Awareness of this issue was boosted on December 2, 2006, the day Pfizer stopped the study named ILLUMINATE (Investigation of Lipid Level Management to Understand Its Impact in Atherosclerotic Events) and all other trials involving torcetrapib, which until then had been seen as a promising agent that lowered LDL cholesterol levels and raised high-density lipoprotein (HDL) cholesterol levels. ILLUMINATE was halted because patients receiving torcetrapib plus atorvastatin had a higher mortality rate than those receiving atorvastatin alone — despite 72% increases in HDL levels and 25% decreases in LDL levels.
ILLUMINATE is not alone in raising questions about the wisdom of patient care that prioritizes target levels of some risk factors over attention to the way in which those levels are achieved. The Women’s Health Initiative revealed that hormone-replacement therapy, which reduces LDL cholesterol levels, increased the risk of cardiovascular disease.
Another study, called ENHANCE (Effect of Combination Ezetimibe and High-Dose Simvastatin versus Simvastatin Alone on the Atherosclerotic Process in Patients with Heterozygous Familial Hypercholesterolemia), showed that ezetimibe did not reduce the progression of arteriosclerosis when combined with simvastatin, as compared with simvastatin alone, even though the combination did result in a greater reduction of LDL cholesterol. Rosiglitazone improves glucose control, but it may also be associated with increased cardiovascular risk.
Adding an angiotensin-receptor blocker to an angiotensin-converting–enzyme inhibitor may produce a greater reduction in blood pressure, but it may not reduce cardiovascular risk and it increases the risk of other adverse events.
The importance of understanding clinical trials as tests of strategies has assumed even greater prominence because of two studies being reported on in this issue of the Journal — ACCORD (Action to Control Cardiovascular Risk in Diabetes) and ADVANCE (Action in Diabetes and Vascular Disease: Preterax and Diamicron Modified Release Controlled Evaluation).
These two studies tested the hypothesis that specific strategies involving the use of multiple medications to achieve tight glucose control would improve outcomes in patients with type 2 diabetes mellitus.
The studies, which used different pharmacologic strategies, found that the tight control achieved did not reduce the risk of macrovascular complications. The ACCORD study’s intensive control strategy was associated with a higher risk of death, which led to early discontinuation of this part of the study.
The ADVANCE study’s findings indicate that its strategy may reduce the risk of worsening renal function at the cost of an excess risk of hypoglycemic events.Thus, the risk–benefit ratio of interventions designed to modify risk factors can vary depending on the type and number of medications and other approaches that are concurrently incorporated.

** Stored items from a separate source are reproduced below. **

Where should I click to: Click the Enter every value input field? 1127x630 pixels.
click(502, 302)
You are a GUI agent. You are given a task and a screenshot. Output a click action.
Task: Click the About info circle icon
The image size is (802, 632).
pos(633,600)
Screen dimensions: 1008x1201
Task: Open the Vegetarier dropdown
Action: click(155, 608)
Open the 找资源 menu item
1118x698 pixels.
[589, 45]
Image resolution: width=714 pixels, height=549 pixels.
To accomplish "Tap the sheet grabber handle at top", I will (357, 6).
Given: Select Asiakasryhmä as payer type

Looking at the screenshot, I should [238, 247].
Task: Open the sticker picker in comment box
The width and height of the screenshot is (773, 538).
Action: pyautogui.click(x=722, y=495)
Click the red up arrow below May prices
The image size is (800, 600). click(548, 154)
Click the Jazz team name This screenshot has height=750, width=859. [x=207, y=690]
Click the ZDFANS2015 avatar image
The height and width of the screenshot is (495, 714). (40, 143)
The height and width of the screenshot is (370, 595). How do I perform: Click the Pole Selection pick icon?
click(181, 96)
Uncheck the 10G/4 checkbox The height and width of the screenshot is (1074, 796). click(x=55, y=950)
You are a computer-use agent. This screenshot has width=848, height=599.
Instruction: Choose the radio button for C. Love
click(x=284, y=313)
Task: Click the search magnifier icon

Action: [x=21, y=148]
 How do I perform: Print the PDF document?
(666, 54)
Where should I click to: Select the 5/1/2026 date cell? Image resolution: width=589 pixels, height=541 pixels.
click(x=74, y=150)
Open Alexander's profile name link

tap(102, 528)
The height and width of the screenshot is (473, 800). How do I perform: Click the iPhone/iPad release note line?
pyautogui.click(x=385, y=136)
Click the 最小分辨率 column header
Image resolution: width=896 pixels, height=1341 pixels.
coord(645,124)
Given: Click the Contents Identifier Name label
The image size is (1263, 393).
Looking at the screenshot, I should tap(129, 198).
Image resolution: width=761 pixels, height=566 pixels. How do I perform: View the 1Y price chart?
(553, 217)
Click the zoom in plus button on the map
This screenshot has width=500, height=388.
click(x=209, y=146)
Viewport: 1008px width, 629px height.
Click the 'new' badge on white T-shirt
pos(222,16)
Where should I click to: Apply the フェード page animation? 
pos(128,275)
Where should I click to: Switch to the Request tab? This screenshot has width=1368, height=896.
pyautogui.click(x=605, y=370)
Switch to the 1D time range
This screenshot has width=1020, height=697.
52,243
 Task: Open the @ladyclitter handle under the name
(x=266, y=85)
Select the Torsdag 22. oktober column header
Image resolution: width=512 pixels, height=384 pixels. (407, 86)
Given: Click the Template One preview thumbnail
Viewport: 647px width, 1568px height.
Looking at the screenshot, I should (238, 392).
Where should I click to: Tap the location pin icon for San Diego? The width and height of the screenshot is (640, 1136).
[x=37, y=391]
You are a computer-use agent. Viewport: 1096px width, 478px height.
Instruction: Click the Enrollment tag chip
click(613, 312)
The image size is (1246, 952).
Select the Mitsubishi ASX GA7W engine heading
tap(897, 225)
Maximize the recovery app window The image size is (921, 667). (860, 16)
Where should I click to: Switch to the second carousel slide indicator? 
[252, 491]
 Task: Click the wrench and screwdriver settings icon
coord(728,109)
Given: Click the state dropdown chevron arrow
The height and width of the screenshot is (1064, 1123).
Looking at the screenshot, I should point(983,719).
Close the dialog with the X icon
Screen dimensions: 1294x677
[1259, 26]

In particular, some medications may have beneficial or harmful effects beyond their effect on a risk factor.
Clearly, the way in which risk factors are modified really does matter. Lifestyle interventions may have few risks, but we cannot assume the same for drugs — and drug-related risks are not always known or appreciated.
In addition, medications may have interactions with other drugs, either directly or through their effect on patient adherence to treatment regimens.
[1] Action to Control Cardiovascular Risk in Diabetes Study Group, Gerstein HC, Miller ME, Byington RP, Goff DC Jr, Bigger JT, Buse JB, Cushman WC, Genuth S, Ismail-Beigi F, Grimm RH Jr, Probstfield JL, Simons-Morton DG, Friedewald WT. | Effects of intensive glucose lowering in type 2 diabetes. | N Engl J Med. | 2008 Jun 12;358(24):2545-59. doi: 10.1056/NEJMoa0802743. Epub 2008 Jun 6.
[2] Krumholz HM, Lee TH. | Redefining quality--implications of recent clinical trials. | N Engl J Med. | 2008 Jun 12;358(24):2537-9. doi: 10.1056/NEJMp0803740. Epub 2008 Jun 6.